* _Task_:
As you write out the lines from the one containing "Enable the 允许为空值 (Null) switch" through the last line of the records, keep them exact and leave out pictures.

* _Input records_:
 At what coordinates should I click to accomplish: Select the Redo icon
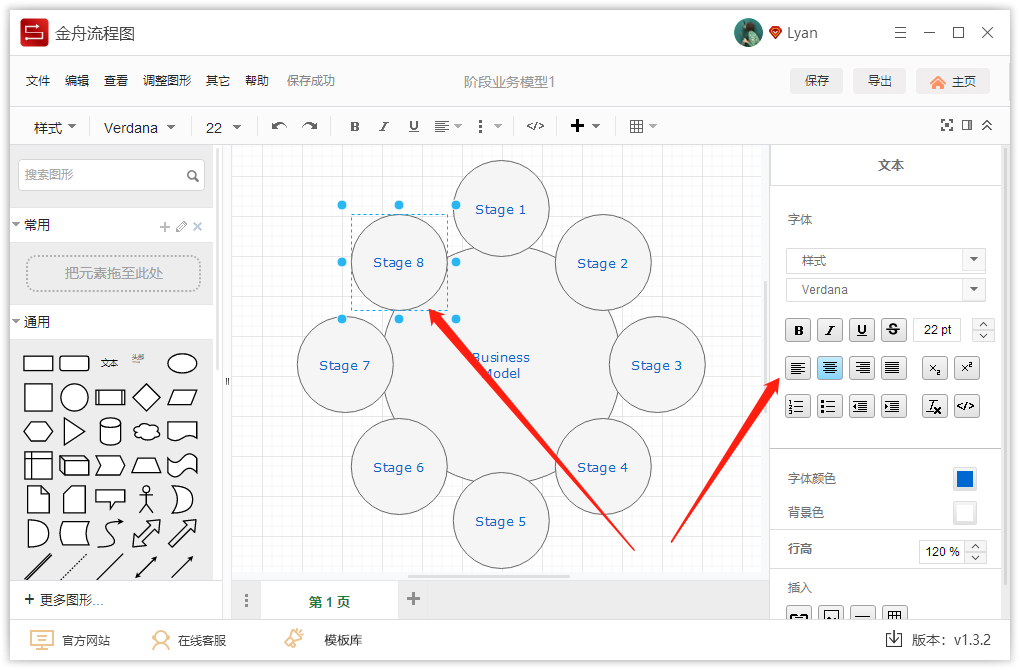[x=309, y=125]
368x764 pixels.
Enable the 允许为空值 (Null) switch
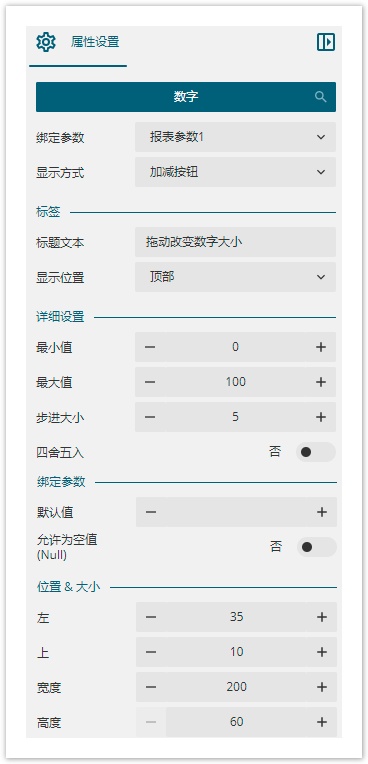316,547
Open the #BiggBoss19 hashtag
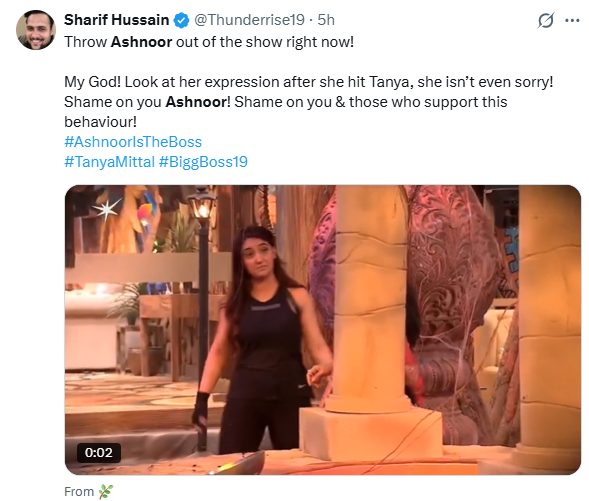 coord(203,162)
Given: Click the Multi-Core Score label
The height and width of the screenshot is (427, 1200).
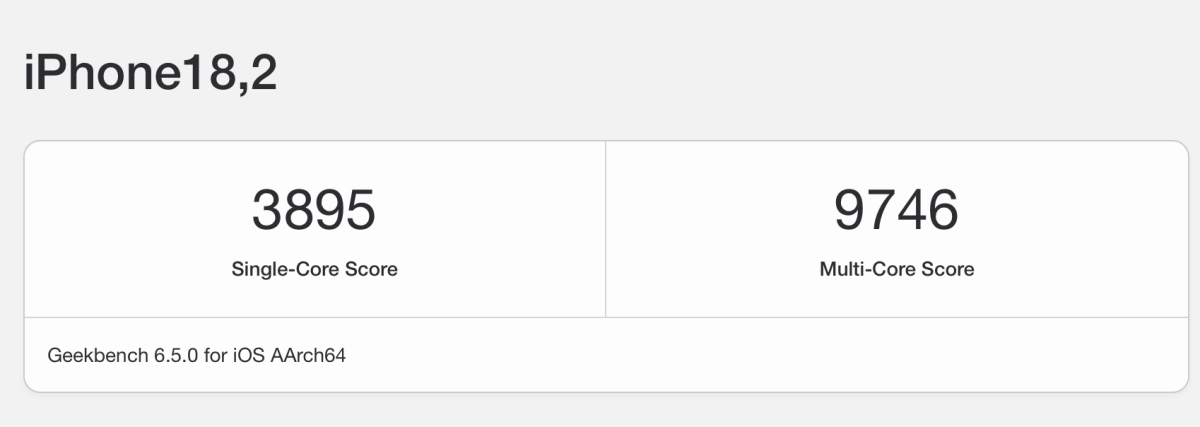Looking at the screenshot, I should (897, 269).
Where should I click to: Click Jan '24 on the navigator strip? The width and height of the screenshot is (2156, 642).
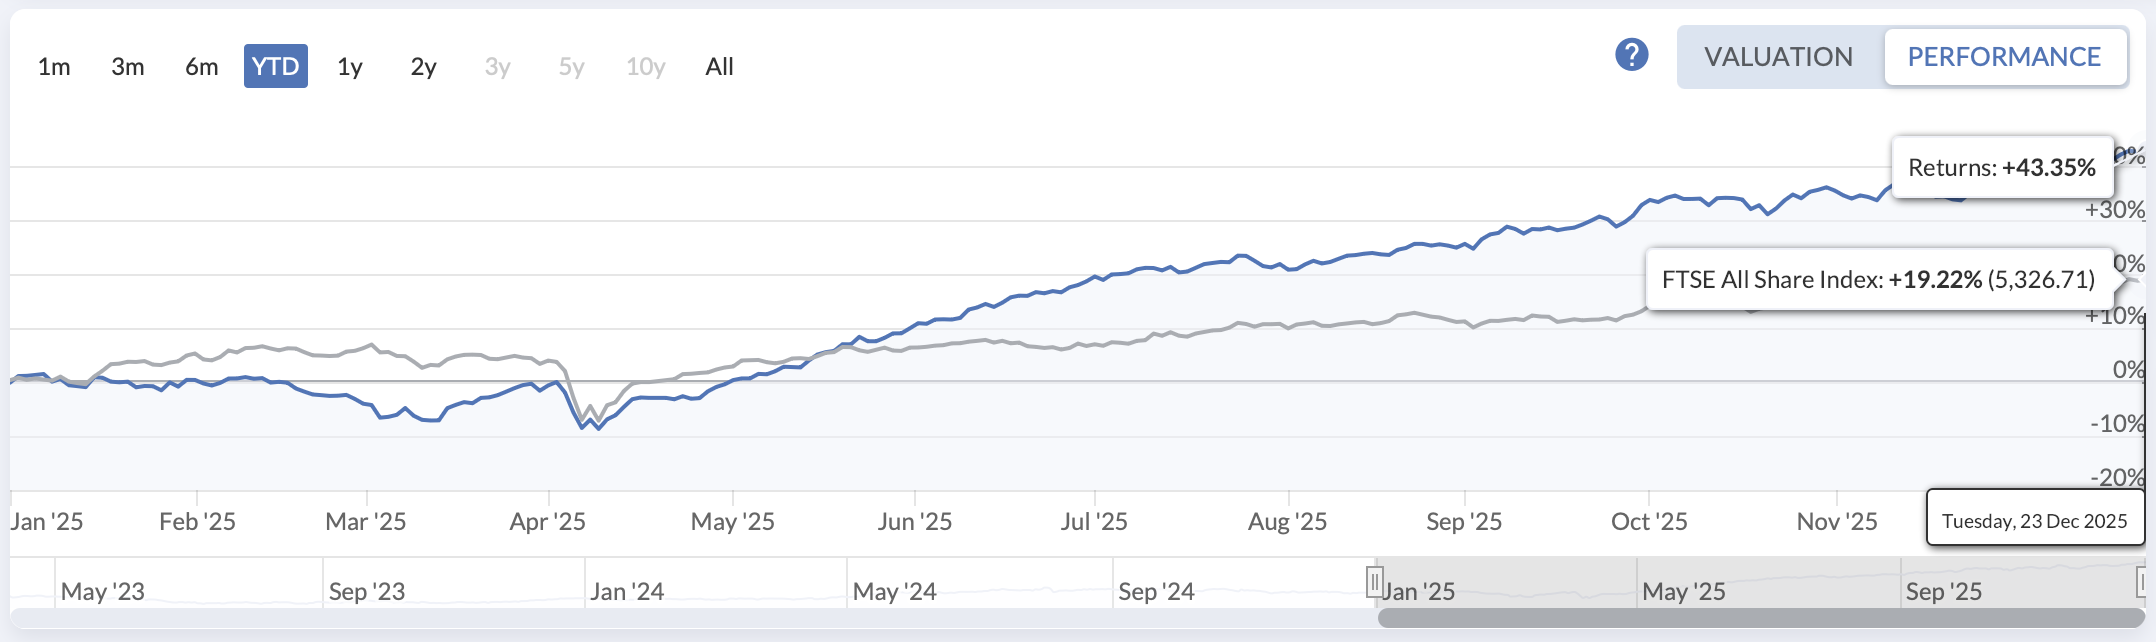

* _Solution to the problem_:
Enable the 允许为空值 (Null) switch
316,547
Open the #BiggBoss19 hashtag
 coord(203,162)
Given: Click the Multi-Core Score label
The height and width of the screenshot is (427, 1200).
Looking at the screenshot, I should (897, 269).
Where should I click to: Click Jan '24 on the navigator strip? The width and height of the screenshot is (2156, 642).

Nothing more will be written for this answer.